*TASK TO COMPLETE*.
Retype, word for word, every line of the records below starting at the one that contains "Task: Open the mixer panel view" and ending at the one that contains "Image resolution: width=2420"; include both of those lines and nothing more.

*AVAILABLE DATA*.
* * * * * * * * *

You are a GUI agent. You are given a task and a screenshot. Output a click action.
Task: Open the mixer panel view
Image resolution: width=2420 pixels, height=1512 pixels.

* * * * * * * * *

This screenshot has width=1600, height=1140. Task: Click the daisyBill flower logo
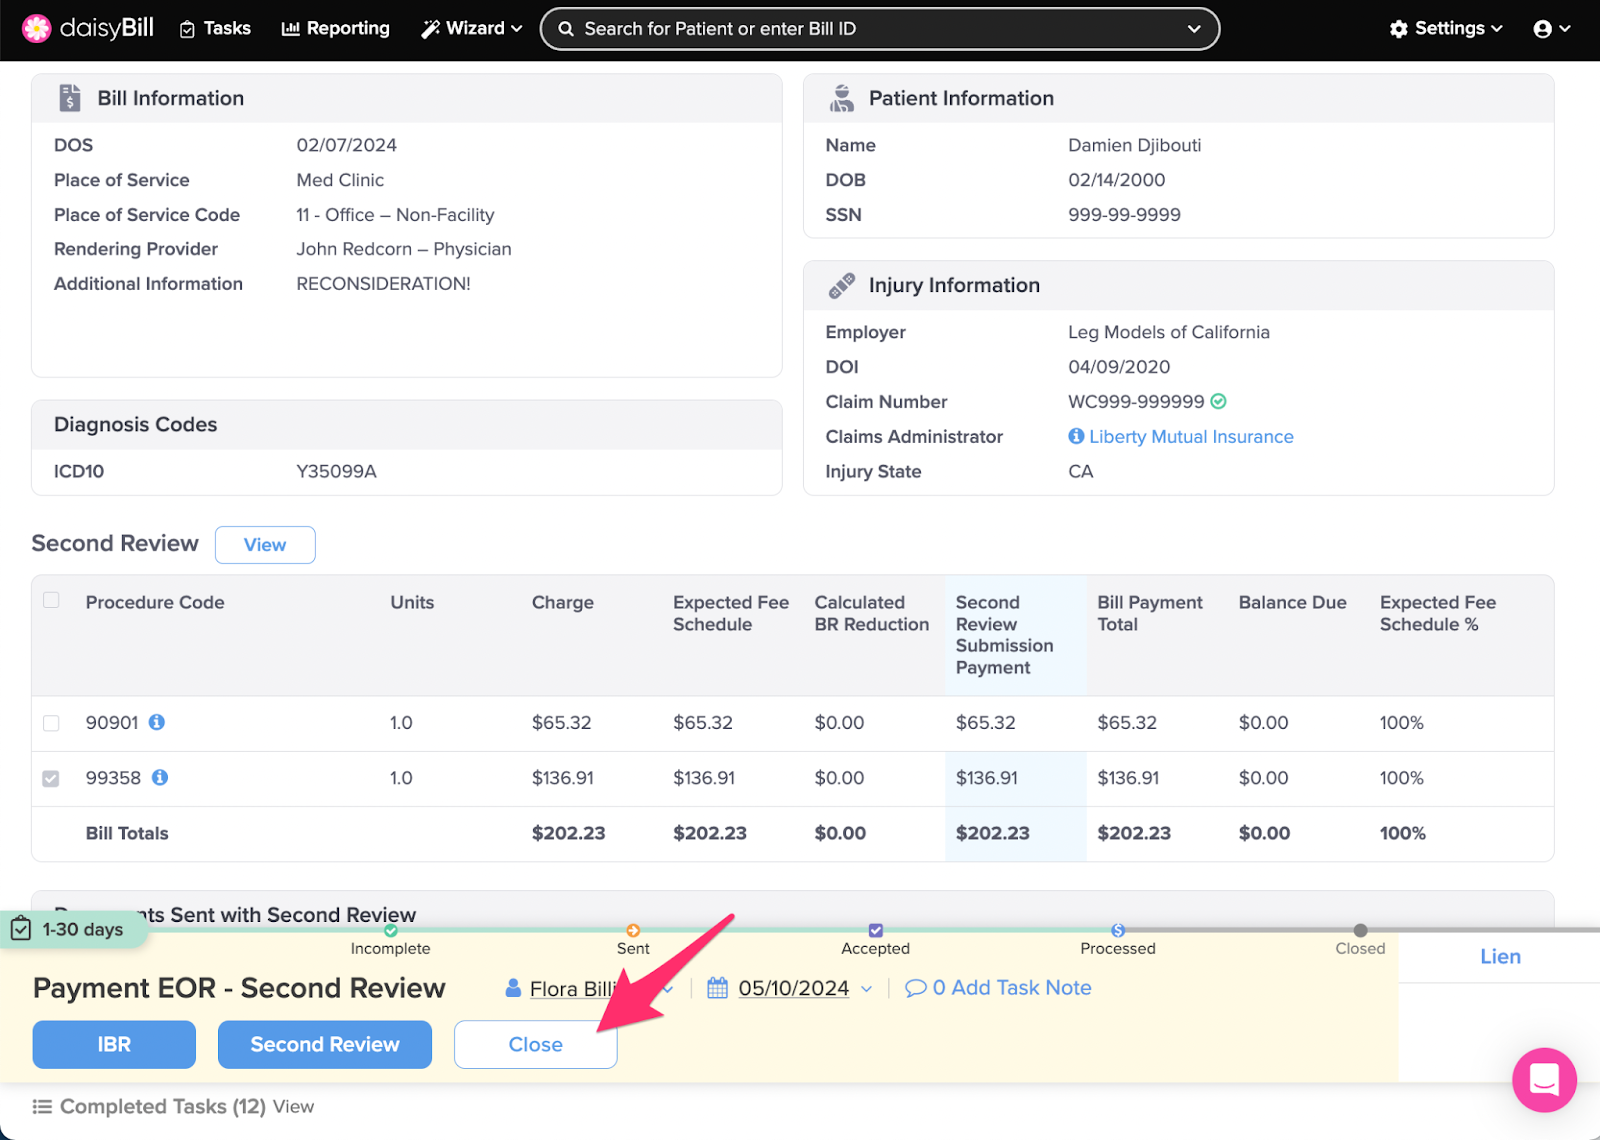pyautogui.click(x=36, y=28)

* * * * * * * * *

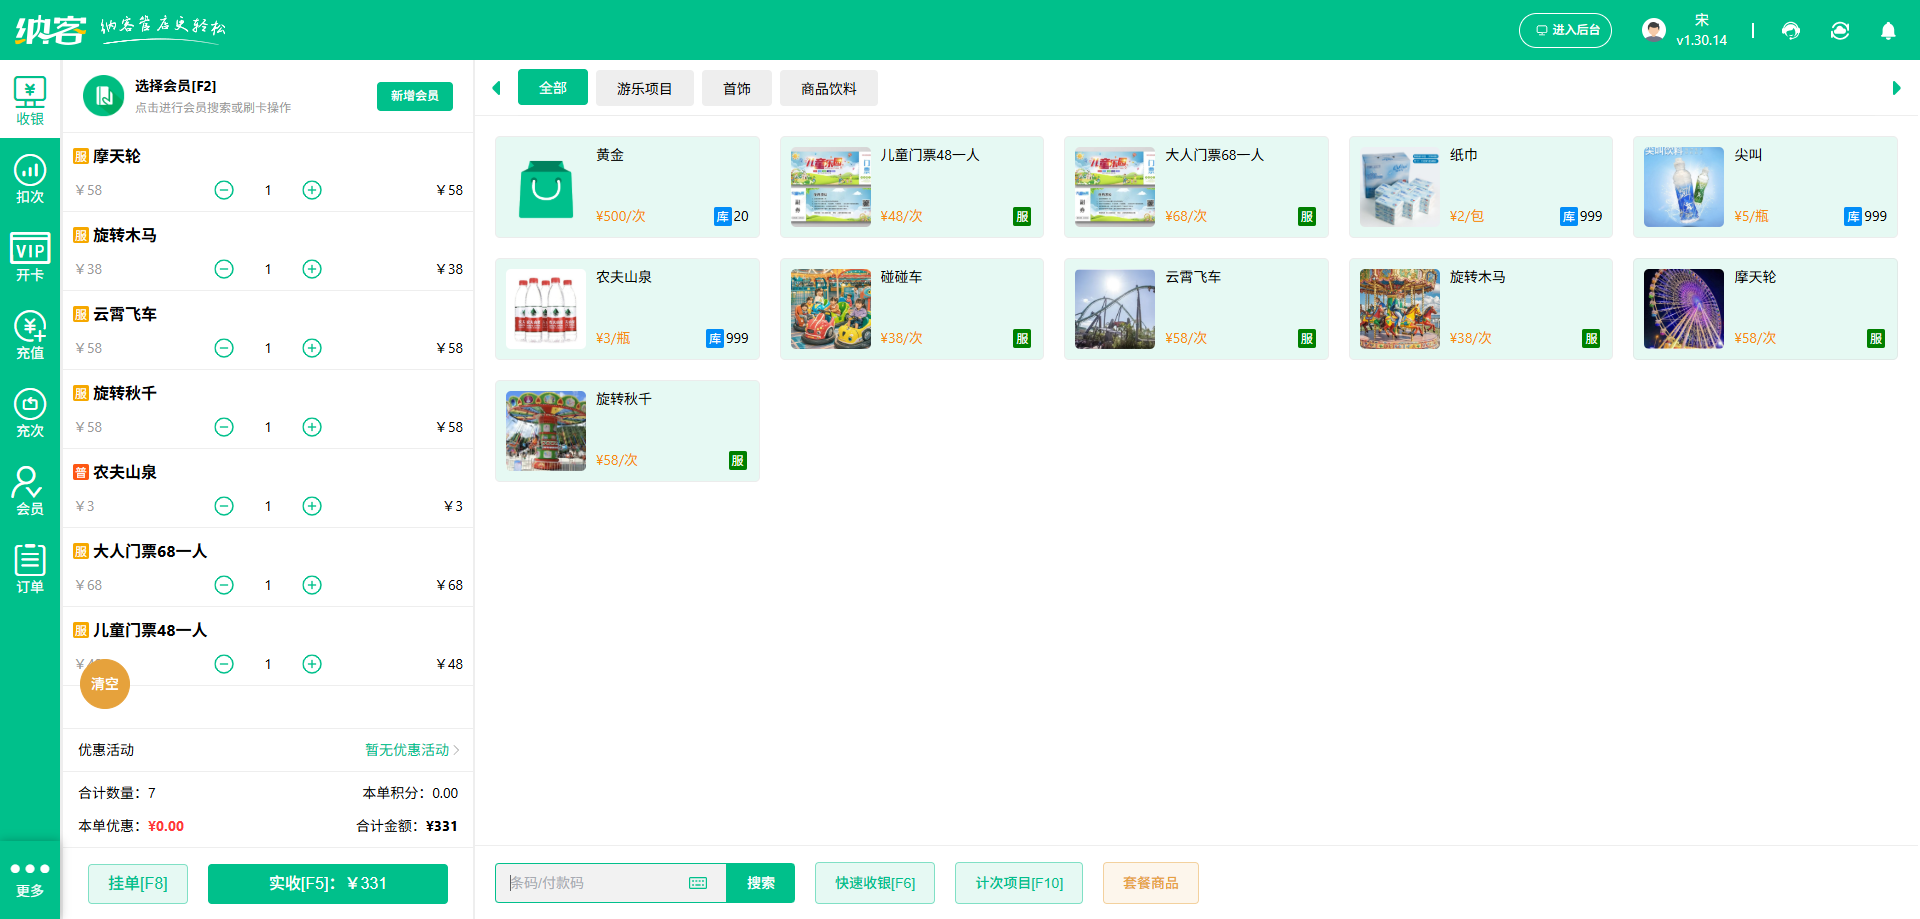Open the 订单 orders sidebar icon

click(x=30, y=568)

* * * * * * * * *

*EXERCISE SOLUTION*.
Task: Open the mixer panel view
Image resolution: width=2420 pixels, height=1512 pixels.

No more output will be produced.